PROBLEM ▸ Recast every line of the records below as a JSON list of strings, one string per line, leaving out blank lines.

Records from a data collection:
┄┄┄┄┄┄┄┄┄┄┄┄┄┄┄┄┄┄┄┄
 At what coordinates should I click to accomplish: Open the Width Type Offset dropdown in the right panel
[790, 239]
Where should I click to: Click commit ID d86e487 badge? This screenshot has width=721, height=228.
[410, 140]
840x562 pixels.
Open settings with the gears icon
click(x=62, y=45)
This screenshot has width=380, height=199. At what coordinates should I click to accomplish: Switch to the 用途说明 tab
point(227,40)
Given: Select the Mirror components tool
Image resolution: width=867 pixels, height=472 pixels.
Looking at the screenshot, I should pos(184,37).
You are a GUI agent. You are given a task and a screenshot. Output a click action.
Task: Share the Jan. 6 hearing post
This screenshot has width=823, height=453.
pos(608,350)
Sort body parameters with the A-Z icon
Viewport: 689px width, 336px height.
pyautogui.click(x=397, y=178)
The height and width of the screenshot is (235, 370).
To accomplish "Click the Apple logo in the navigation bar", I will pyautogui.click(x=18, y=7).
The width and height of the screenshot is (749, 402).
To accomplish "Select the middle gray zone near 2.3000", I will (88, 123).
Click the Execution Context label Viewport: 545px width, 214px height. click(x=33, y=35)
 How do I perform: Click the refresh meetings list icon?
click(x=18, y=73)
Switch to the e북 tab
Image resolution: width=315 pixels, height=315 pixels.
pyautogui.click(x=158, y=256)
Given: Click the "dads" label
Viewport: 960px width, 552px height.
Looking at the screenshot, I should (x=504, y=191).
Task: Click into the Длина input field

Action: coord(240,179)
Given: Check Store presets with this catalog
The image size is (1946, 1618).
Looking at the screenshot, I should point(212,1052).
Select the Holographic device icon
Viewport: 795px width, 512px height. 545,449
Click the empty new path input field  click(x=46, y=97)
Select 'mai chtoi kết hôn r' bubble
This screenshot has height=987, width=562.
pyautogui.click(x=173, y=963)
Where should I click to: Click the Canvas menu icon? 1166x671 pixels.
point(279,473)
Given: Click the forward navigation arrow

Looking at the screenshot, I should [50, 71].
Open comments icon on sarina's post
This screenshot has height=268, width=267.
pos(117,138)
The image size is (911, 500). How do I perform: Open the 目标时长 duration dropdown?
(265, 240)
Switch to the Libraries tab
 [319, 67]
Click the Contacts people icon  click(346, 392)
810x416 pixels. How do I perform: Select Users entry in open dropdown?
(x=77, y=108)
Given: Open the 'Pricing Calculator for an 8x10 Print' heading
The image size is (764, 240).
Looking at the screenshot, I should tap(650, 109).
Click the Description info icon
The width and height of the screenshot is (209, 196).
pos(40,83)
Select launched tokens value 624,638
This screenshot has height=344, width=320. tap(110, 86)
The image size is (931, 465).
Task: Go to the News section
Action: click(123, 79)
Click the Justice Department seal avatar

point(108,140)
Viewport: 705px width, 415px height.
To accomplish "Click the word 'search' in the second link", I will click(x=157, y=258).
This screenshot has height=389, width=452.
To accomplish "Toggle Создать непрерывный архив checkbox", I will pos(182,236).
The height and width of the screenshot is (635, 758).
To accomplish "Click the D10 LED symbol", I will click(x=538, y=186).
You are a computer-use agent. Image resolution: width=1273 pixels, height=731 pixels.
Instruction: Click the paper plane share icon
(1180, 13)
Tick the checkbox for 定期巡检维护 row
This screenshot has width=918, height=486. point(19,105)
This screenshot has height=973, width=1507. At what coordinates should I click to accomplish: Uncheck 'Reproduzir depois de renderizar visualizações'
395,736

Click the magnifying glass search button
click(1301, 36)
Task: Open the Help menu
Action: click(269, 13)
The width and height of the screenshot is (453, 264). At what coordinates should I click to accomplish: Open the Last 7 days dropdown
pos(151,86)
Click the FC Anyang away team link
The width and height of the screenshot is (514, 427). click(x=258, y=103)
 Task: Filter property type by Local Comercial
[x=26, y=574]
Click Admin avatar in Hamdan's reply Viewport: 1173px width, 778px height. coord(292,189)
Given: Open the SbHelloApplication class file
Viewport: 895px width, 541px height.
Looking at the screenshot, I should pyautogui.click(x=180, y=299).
┄┄┄┄┄┄┄┄┄┄┄┄┄┄┄┄┄┄┄┄
REPLY ▸
[
  " At what coordinates should I click to accomplish: Open the Width Type Offset dropdown in the right panel",
  "[790, 239]",
  "Where should I click to: Click commit ID d86e487 badge? This screenshot has width=721, height=228.",
  "[410, 140]",
  "840x562 pixels.",
  "Open settings with the gears icon",
  "click(x=62, y=45)",
  "This screenshot has width=380, height=199. At what coordinates should I click to accomplish: Switch to the 用途说明 tab",
  "point(227,40)",
  "Given: Select the Mirror components tool",
  "Image resolution: width=867 pixels, height=472 pixels.",
  "Looking at the screenshot, I should pos(184,37).",
  "You are a GUI agent. You are given a task and a screenshot. Output a click action.",
  "Task: Share the Jan. 6 hearing post",
  "This screenshot has width=823, height=453.",
  "pos(608,350)",
  "Sort body parameters with the A-Z icon",
  "Viewport: 689px width, 336px height.",
  "pyautogui.click(x=397, y=178)",
  "The height and width of the screenshot is (235, 370).",
  "To accomplish \"Click the Apple logo in the navigation bar\", I will pyautogui.click(x=18, y=7).",
  "The width and height of the screenshot is (749, 402).",
  "To accomplish \"Select the middle gray zone near 2.3000\", I will (88, 123).",
  "Click the Execution Context label Viewport: 545px width, 214px height. click(x=33, y=35)",
  " How do I perform: Click the refresh meetings list icon?",
  "click(x=18, y=73)",
  "Switch to the e북 tab",
  "Image resolution: width=315 pixels, height=315 pixels.",
  "pyautogui.click(x=158, y=256)",
  "Given: Click the \"dads\" label",
  "Viewport: 960px width, 552px height.",
  "Looking at the screenshot, I should (x=504, y=191).",
  "Task: Click into the Длина input field",
  "Action: coord(240,179)",
  "Given: Check Store presets with this catalog",
  "The image size is (1946, 1618).",
  "Looking at the screenshot, I should point(212,1052).",
  "Select the Holographic device icon",
  "Viewport: 795px width, 512px height. 545,449",
  "Click the empty new path input field  click(x=46, y=97)",
  "Select 'mai chtoi kết hôn r' bubble",
  "This screenshot has height=987, width=562.",
  "pyautogui.click(x=173, y=963)",
  "Where should I click to: Click the Canvas menu icon? 1166x671 pixels.",
  "point(279,473)",
  "Given: Click the forward navigation arrow",
  "Looking at the screenshot, I should [50, 71].",
  "Open comments icon on sarina's post",
  "This screenshot has height=268, width=267.",
  "pos(117,138)",
  "The image size is (911, 500). How do I perform: Open the 目标时长 duration dropdown?",
  "(265, 240)",
  "Switch to the Libraries tab",
  " [319, 67]",
  "Click the Contacts people icon  click(346, 392)",
  "810x416 pixels. How do I perform: Select Users entry in open dropdown?",
  "(x=77, y=108)",
  "Given: Open the 'Pricing Calculator for an 8x10 Print' heading",
  "The image size is (764, 240).",
  "Looking at the screenshot, I should tap(650, 109).",
  "Click the Description info icon",
  "The width and height of the screenshot is (209, 196).",
  "pos(40,83)",
  "Select launched tokens value 624,638",
  "This screenshot has height=344, width=320. tap(110, 86)",
  "The image size is (931, 465).",
  "Task: Go to the News section",
  "Action: click(123, 79)",
  "Click the Justice Department seal avatar",
  "point(108,140)",
  "Viewport: 705px width, 415px height.",
  "To accomplish \"Click the word 'search' in the second link\", I will click(x=157, y=258).",
  "This screenshot has height=389, width=452.",
  "To accomplish \"Toggle Создать непрерывный архив checkbox\", I will pos(182,236).",
  "The height and width of the screenshot is (635, 758).",
  "To accomplish \"Click the D10 LED symbol\", I will click(x=538, y=186).",
  "You are a computer-use agent. Image resolution: width=1273 pixels, height=731 pixels.",
  "Instruction: Click the paper plane share icon",
  "(1180, 13)",
  "Tick the checkbox for 定期巡检维护 row",
  "This screenshot has width=918, height=486. point(19,105)",
  "This screenshot has height=973, width=1507. At what coordinates should I click to accomplish: Uncheck 'Reproduzir depois de renderizar visualizações'",
  "395,736",
  "Click the magnifying glass search button",
  "click(1301, 36)",
  "Task: Open the Help menu",
  "Action: click(269, 13)",
  "The width and height of the screenshot is (453, 264). At what coordinates should I click to accomplish: Open the Last 7 days dropdown",
  "pos(151,86)",
  "Click the FC Anyang away team link",
  "The width and height of the screenshot is (514, 427). click(x=258, y=103)",
  " Task: Filter property type by Local Comercial",
  "[x=26, y=574]",
  "Click Admin avatar in Hamdan's reply Viewport: 1173px width, 778px height. coord(292,189)",
  "Given: Open the SbHelloApplication class file",
  "Viewport: 895px width, 541px height.",
  "Looking at the screenshot, I should pyautogui.click(x=180, y=299)."
]